Insidious: The Red Door definitively buries the saga (review)

Insidious: The Red Door definitively buries the saga (review)

Patrick Wilson goes behind the camera for this new installment that promises a long-awaited return to basics, but ends up falling into the most notorious pitfalls of the horror genre.

Nine years after a second part as a grand finale, which was finally followed by two surprise prequels (?), the horror saga Insidious signs its big comeback with The Red Doora new sequel that chooses to ignore the last two films, in the style of the last trilogy Halloween (you follow ?). So we find the Lamberts, this beautiful little totally innocent American family, martyred without any reason by demons from an indecipherable hell. After an inaugural scene showing the burial of the grandmother (Barbara Hershey has therefore chosen not to return), we discover that the family nucleus has imploded: each of the two parents now lives on his side, just like the two sons (and a daughter, but no one seems to notice her presence) Foster and Dalton, the undisputed darling of the demons, who is returning to college.

At the end of the second part, a bit like a satanist (Wo)man in Black, the high priestess and exorcist Elise Rainier erased the memories of Dalton and his father. Thanks to a totally unexplained reason, these memories will nevertheless resurface, and both will have to save each other once again in the limbo of hell, where a new series of monsters, all more terrifying than the others. will resurface… The Red Door marks the first passage of Patrick Wilson in front of and behind the camera.
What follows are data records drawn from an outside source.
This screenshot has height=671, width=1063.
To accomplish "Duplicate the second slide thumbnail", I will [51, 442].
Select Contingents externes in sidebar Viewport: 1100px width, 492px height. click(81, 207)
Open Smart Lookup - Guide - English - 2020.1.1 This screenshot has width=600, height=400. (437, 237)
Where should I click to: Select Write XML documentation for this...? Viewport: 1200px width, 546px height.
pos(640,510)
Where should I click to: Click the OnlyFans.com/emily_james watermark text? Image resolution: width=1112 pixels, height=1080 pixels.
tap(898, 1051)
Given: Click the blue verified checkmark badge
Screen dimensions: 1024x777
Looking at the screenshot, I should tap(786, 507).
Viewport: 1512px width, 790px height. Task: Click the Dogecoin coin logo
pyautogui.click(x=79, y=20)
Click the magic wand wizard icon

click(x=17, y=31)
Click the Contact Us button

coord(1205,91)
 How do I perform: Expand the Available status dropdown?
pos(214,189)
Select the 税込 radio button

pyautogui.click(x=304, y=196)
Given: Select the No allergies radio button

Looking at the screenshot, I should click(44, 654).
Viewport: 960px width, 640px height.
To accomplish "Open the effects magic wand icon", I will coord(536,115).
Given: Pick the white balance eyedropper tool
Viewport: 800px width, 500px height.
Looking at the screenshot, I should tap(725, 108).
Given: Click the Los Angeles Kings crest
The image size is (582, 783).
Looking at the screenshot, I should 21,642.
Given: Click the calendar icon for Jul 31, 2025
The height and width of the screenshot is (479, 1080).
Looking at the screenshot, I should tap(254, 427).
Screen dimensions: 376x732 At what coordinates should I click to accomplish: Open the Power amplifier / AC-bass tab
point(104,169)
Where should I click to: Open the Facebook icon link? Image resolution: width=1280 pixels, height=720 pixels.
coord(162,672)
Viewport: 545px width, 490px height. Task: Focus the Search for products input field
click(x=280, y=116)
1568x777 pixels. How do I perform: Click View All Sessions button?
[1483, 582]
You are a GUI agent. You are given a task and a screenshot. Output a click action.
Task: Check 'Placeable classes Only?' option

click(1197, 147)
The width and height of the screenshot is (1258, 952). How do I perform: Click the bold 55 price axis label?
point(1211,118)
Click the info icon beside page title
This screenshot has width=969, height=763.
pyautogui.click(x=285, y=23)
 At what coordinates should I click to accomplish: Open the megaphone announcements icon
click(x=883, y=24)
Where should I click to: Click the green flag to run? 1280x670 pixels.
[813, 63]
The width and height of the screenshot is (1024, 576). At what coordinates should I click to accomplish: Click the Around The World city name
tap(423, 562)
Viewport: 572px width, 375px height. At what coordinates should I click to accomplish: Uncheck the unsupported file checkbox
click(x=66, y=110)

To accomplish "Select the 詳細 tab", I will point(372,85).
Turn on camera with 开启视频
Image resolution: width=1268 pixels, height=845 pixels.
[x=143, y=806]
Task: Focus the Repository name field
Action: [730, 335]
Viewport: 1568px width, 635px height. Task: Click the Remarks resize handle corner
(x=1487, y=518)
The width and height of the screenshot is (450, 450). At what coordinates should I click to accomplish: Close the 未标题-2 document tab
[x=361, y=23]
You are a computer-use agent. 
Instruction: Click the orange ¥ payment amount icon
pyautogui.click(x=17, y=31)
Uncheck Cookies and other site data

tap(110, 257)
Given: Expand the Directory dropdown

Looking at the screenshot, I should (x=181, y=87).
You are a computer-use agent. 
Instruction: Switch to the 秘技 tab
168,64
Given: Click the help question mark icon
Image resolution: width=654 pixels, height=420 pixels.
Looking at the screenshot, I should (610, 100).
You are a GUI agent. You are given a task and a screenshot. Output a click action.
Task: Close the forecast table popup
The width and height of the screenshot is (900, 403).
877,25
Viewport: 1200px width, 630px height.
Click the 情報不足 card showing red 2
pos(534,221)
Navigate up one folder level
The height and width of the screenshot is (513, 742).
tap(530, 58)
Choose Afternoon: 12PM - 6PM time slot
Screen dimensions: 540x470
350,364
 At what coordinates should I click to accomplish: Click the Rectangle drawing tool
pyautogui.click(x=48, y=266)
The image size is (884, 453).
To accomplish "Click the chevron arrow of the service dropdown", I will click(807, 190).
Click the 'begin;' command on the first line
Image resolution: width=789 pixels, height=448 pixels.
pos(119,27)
Unfortunately, he signs the most heartbreaking part of the saga, taking pleasure in a weak work on the staging, which bets on the jump scares in abundance to hide its lack of ambition, far from the terrifying effects created by the shoulder camera of James Wan and his ingenious use of the depth of field, which placed each spectator on the alert in the first film. Apart from Patrick Wilson (obviously, since he’s the one who directs), everyone here seems to produce the bare minimum, starting with Ty Simpkins in the cliché of the emo teenager rejecting his father, and Rose Byrne who we encourage you instead to admire in the series Platonic on Apple TV+.

By Patrick Wilson. With Patrick Wilson, Ty Simpkins, Rose Byrne… Duration: 1h47. Released July 5, 2023.